[Apply what you read]
1 - List every organ that the passage on the digestive system names as part of that system.
2 - Continue the passage on the digestive system from the point where it stops.

[Extract]

────────────────────────────────────────

The Digestive System begins with the mouth and includes the esophagus, stomach, small intestine, liver, gallbladder, large intestine and rectum. It is responsible for two opposing actions: assimilation (of nutrients) and elimination (of waste). The health and well-being of every single cell in our body depends on the nutrients assimilated into our body by the digestive system. If out of whack, our cells run the risk of not functioning properly and causing chaos whether mentally, physically or both.
Know that everyone's body is different; there is no "cure-all" diet for everyone to use.
Use diet systems and programs as mere suggestions and do what feels best for your body.
Here are a few simple measures you can take to keep your guts (and you!) feeling happy:
-Slow Down! Give yourself time to eat; do not rush. Gobbling down big bites at a rapid rate will leave your stomach working overtime trying to break things down. No matter how good something tastes and how hungry you may be, SLOW DOWN!
-Don't over-eat. Stop eating before you feel too full. Again, don't overwork the stomach.

────────────────────────────────────────

[Data supplied]
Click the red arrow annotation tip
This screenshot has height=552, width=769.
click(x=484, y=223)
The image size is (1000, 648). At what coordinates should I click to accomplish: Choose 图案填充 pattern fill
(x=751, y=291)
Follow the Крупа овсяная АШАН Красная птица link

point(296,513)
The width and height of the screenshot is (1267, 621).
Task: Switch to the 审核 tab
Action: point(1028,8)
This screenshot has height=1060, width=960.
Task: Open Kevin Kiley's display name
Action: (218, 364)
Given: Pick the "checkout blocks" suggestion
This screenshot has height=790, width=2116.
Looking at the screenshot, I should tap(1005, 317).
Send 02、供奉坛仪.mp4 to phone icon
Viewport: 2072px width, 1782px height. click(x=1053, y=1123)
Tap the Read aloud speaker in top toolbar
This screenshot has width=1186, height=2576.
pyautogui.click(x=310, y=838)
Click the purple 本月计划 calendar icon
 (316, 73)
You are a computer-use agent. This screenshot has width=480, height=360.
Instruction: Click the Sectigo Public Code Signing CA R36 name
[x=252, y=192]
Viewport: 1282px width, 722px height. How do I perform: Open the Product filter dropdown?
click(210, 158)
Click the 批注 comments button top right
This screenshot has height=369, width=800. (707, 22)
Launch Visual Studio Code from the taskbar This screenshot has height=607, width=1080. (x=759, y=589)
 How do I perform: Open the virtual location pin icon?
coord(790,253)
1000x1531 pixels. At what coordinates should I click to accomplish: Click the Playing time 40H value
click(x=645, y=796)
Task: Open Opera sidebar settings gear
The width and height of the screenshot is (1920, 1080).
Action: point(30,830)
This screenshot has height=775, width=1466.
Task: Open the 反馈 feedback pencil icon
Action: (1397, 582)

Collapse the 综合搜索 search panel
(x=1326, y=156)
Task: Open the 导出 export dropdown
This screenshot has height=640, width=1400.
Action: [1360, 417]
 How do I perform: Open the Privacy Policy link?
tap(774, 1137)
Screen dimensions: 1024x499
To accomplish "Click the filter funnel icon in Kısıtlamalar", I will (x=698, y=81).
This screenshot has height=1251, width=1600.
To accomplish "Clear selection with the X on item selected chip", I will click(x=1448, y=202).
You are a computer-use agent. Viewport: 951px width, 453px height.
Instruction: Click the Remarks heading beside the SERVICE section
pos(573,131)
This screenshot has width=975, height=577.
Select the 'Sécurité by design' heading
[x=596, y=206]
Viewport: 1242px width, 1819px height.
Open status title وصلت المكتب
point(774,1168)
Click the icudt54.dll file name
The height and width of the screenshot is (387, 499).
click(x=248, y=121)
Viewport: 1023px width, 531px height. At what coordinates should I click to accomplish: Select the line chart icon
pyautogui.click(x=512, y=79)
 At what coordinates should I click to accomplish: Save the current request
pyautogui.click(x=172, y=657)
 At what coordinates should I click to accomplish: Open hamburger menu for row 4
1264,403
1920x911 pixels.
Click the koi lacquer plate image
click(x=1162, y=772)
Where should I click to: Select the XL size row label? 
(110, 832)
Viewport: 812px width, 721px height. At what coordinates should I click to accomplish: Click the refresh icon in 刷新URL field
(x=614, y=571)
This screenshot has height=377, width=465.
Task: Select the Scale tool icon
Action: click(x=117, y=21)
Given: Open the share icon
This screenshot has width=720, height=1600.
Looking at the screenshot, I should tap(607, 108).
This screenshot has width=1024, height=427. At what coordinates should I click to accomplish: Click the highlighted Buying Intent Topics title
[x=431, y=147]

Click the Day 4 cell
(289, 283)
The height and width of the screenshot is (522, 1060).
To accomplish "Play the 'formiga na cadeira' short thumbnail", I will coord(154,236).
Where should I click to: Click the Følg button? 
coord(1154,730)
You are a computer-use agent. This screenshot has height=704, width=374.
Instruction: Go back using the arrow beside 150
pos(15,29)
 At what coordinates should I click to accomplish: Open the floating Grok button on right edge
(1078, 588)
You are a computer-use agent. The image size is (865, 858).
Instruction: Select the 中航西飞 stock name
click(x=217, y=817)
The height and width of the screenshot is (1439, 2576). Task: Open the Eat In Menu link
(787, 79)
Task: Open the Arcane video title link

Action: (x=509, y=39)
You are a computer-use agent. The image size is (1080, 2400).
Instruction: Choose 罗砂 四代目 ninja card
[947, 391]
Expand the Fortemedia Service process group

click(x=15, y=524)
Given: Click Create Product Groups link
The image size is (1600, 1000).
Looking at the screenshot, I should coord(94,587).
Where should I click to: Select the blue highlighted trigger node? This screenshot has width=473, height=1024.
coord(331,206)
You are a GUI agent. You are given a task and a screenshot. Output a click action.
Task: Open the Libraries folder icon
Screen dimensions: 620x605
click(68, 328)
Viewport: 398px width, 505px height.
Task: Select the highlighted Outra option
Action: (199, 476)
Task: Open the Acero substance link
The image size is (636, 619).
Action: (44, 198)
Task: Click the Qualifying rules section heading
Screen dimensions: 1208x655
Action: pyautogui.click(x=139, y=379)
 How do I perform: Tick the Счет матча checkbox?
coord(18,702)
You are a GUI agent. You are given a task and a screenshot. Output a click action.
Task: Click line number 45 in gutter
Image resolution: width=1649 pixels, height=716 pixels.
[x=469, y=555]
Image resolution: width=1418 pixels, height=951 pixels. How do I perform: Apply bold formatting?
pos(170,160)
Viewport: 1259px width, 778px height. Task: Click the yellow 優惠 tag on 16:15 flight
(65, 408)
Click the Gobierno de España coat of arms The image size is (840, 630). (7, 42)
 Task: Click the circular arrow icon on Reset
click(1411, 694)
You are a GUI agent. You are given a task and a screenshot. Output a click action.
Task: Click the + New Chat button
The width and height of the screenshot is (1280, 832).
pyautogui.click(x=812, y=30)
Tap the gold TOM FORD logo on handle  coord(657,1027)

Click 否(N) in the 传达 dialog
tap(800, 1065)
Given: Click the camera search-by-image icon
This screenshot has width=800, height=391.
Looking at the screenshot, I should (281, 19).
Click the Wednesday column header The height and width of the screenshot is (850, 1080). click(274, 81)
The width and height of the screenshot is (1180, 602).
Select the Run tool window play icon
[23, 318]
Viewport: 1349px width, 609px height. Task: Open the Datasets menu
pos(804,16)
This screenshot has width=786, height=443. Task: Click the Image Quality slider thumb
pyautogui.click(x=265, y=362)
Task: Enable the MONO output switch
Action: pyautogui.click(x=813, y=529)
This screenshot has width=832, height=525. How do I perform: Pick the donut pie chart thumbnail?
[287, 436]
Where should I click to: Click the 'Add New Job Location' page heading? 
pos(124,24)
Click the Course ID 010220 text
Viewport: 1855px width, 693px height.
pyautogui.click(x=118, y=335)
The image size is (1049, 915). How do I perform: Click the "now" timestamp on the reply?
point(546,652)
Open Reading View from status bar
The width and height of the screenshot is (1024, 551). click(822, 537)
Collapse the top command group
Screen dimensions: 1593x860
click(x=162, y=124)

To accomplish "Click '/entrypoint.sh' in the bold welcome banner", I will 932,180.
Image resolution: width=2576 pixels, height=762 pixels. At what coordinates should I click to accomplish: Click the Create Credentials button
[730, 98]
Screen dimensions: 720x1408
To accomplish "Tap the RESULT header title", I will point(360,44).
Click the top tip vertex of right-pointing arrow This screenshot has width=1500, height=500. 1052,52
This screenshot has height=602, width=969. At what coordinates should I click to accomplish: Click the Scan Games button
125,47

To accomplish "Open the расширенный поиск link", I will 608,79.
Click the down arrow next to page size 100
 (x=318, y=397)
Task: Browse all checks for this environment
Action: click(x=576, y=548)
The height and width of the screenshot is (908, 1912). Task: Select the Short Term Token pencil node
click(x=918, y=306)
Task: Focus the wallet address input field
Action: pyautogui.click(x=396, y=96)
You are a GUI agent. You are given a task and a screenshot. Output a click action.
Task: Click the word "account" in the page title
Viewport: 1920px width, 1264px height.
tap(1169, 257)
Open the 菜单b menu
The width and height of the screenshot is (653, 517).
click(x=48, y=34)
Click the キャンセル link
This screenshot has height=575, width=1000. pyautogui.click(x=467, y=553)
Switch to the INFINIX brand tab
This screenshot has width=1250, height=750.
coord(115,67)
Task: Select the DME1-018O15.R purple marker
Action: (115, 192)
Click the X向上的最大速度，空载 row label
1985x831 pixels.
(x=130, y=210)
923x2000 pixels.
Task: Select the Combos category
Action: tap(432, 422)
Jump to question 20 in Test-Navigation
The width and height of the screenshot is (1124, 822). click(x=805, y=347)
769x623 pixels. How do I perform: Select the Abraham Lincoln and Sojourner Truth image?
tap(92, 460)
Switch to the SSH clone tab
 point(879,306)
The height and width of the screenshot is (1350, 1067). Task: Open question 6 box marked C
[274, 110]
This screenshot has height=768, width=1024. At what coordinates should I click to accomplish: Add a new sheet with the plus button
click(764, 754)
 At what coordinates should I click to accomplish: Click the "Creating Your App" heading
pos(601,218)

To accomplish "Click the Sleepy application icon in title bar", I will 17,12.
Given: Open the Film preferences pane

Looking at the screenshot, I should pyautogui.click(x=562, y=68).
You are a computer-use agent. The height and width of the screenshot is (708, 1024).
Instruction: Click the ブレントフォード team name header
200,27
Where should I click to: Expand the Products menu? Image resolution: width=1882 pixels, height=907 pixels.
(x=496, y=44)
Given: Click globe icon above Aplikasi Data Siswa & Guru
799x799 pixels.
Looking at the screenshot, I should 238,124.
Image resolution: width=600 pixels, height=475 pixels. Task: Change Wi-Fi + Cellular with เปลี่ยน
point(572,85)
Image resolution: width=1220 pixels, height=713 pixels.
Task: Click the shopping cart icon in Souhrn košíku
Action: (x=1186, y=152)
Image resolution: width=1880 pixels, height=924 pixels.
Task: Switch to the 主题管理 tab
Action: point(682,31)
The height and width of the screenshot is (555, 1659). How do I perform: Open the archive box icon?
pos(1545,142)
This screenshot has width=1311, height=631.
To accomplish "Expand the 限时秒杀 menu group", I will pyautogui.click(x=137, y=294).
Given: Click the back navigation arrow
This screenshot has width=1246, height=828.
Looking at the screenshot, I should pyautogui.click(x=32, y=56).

────────────────────────────────────────

[Replies]
1 - mouth, esophagus, stomach, small intestine, liver, gallbladder, large intestine, rectum

2 -
-Eat foods as close to their natural state as possible--try your best to avoid processed foods. The closer your food is to its natural state, the easier it will be for your body to digest. This includes trying to eat locally and seasonally.
-Chew! This may seem like a no-brainer, but too often we swallow our food before it is fully chewed leaving our digestive system working over-time. Try to chew at least ten times before swallowing.
-Avoid distractions. It can be easy in our highly stimulating world to eat in front of a screen whether it be a computer or phone or tv. It can also be easy for us to eat while we work or while we're on the go. Eating while distracted can make us eat too much, too fast. Again, slow down and give yourself time to eat and try to focus on each bite.
If you would really like to work on re-connecting with how you eat, an eating meditation can be a rewarding experience. Here is an example of one below. If you averse to raisins, substitute it with something you enjoy eating.
Eating One Raisin: A First Taste of Mindfulness
First, take a raisin and hold it in the palm of your hand or between your finger and thumb.
Focusing on it, imagine that you’ve just dropped in from Mars and have never seen an object like this before in your life.
Take time to really see it; gaze at the raisin with care and full attention.
Let your eyes explore every part of it, examining the highlights where the light shines, the darker hollows, the folds and ridges, and any asymmetries or unique features.
Turn the raisin over between your fingers, exploring its texture, maybe with your eyes closed if that enhances your sense of touch.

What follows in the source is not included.